DAKWAH RAHMATAN LIL ‘ALAMIIN
Dakwah ke jalan Allah SWT merupakan risalah para Nabi dan Rasul, jalan para penunjuk dan para pelapor perbaikan, Allah telah memilih para Du'ah dan penunjuk untuk menyampaikan risalah-Nya serta menjelaskan Dakwahnya. Dan Rasulullah SAW merupakan teladan utama bagi pendakwah dan juru penerangan. Salah satu hadis Nabi Muhamad SAW, mengungkapkan bahwa ketika sebagian sahabat memohon kepada beliau, agar mendoakan keburukan dan mengutuk orang-orang musyrik dan kafir, Nabi SAW menjawab: “Aku diutus bukanlah sebagai pembawa kutukan, tetapi aku diutus sebagai pembawa rahmat (bagi semua manusia”. (HR. Muslim). Islam adalah agama yang rahmatan lil ‘alamin. Umat Islam tentu meyakini misi rahmatan lil ‘alamin, sebab Term rahmatan lil-’alamin telah diungkapkan dalam Al Qur’an. diantaranya dalam surat al-Anbiya ayat 7:
وَمَا أَرْسَلْنَاكَ إِلَّا رَحْمَةً لِّلْعَالَمِينَ
Dan tiadalah Kami mengutus kamu, melainkan untuk (menjadi) rahmat bagi semesta alam).” (QS. Al Anbiya’ : 107).

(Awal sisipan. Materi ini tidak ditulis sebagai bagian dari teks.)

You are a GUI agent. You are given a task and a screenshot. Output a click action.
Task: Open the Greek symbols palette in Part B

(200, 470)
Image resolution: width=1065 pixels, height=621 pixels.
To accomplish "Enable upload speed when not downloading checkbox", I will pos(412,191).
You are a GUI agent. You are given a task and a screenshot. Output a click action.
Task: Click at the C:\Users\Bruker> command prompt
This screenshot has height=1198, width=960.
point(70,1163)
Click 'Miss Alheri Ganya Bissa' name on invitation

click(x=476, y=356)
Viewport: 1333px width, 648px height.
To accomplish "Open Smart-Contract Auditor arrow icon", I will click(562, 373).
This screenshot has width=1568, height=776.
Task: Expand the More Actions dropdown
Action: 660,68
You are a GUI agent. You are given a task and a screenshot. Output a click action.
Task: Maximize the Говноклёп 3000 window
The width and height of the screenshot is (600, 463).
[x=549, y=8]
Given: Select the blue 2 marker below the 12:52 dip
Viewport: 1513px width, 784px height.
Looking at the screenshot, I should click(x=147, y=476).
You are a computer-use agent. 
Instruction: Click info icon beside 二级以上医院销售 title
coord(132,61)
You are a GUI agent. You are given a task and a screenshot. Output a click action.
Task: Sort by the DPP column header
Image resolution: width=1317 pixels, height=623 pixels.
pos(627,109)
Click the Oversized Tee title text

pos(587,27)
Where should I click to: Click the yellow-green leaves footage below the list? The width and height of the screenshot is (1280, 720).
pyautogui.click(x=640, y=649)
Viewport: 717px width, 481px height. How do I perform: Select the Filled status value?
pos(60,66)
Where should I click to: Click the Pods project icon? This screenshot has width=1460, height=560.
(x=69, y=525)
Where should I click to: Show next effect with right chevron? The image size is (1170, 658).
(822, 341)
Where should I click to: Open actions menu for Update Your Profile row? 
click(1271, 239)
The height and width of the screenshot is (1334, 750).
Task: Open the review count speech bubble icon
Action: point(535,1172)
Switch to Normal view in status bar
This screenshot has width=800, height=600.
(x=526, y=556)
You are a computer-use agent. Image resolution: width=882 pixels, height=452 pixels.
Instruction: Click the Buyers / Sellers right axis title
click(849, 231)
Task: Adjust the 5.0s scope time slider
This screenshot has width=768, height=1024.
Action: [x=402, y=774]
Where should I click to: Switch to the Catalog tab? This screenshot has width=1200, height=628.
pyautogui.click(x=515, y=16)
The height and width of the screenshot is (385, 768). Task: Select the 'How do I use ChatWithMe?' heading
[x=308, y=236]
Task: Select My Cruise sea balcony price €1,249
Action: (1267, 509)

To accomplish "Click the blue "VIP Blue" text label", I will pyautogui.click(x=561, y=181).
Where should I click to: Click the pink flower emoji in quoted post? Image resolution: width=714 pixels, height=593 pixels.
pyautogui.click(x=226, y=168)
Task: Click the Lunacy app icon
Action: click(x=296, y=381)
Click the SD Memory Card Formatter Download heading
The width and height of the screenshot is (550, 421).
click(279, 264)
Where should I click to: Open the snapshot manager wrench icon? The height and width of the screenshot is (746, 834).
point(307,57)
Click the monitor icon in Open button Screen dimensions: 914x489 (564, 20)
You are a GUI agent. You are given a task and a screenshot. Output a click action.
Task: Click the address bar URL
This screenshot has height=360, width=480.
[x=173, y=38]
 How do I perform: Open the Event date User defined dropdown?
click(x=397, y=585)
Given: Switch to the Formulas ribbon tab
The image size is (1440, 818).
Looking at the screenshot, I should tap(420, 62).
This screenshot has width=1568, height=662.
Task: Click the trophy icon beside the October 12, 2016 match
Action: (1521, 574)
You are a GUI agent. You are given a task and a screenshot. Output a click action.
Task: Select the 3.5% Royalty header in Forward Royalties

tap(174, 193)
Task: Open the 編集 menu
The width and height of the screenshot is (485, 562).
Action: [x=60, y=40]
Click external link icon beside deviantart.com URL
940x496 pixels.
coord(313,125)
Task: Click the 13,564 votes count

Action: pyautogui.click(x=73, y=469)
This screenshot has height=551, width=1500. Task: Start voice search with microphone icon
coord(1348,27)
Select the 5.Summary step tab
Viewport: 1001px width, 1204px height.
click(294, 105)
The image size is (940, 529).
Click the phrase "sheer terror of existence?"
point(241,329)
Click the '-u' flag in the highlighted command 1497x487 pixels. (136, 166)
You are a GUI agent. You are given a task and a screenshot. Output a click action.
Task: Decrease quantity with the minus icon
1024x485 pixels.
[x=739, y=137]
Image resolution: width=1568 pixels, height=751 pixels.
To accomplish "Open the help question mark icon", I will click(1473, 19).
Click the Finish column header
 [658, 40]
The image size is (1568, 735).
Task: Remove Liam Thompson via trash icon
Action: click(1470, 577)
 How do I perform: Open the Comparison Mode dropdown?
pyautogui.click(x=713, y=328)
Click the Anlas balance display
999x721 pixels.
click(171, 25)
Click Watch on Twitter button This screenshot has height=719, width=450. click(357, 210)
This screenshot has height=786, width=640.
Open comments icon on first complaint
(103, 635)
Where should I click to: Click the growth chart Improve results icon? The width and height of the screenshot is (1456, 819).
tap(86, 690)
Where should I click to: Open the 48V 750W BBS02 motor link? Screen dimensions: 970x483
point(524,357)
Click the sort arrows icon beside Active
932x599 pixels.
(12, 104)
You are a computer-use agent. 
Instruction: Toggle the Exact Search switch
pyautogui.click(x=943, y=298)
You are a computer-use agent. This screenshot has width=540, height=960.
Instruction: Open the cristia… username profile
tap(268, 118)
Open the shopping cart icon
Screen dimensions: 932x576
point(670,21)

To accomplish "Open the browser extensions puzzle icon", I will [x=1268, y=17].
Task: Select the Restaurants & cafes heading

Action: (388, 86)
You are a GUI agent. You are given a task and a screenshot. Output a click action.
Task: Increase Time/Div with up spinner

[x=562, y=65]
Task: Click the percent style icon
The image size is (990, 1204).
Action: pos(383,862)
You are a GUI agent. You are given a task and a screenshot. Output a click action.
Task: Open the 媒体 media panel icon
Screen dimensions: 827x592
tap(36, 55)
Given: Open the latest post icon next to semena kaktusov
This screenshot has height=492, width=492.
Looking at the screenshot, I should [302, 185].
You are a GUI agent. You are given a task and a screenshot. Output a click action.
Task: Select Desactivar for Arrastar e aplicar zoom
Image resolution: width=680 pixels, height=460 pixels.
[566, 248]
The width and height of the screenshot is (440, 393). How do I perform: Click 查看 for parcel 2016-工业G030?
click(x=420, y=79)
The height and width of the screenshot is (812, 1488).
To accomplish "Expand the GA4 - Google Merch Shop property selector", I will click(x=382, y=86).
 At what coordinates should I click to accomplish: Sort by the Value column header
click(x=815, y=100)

Dalam ayat itu “Rahmatan lil- ‘alamin” secara tegas dikaitkan dengan kerasulan Nabi Muhammad SAW. Rahmat yang diberikan Allah kepada semesta alam ini dikaitkan dengan kerasulan Nabi Muhammad SAW. Maka umat manusia dalam menerima bagian dari rahmat tersebut berbeda-beda.
Dengan metode dan sikap yang arif, bijak sesuai rahmatan tersebut pun dirumuskan oleh para juru dakwah, yang berdasarkan Al-Qur’an dan hadis Nabi Saw, kemudian diformulasikan menjadi sebuah ajaran Islam.
Konsep rahmatan lil’alamin dalam dakwah sendiri, tidak terpisah dari dogmatika penciptaan manusia yang bersuku, berbangsa dan berlainan bahasa agar saling taaruf. Sumbu dari konsep ini tidak lain adalah penjagaan tauhid. Justru karena visi rahmatan lil ‘alamin inilah, maka dakwah menjadi suatu alat penting bagi islam, untuk menyatakan dirinya kepada manusia.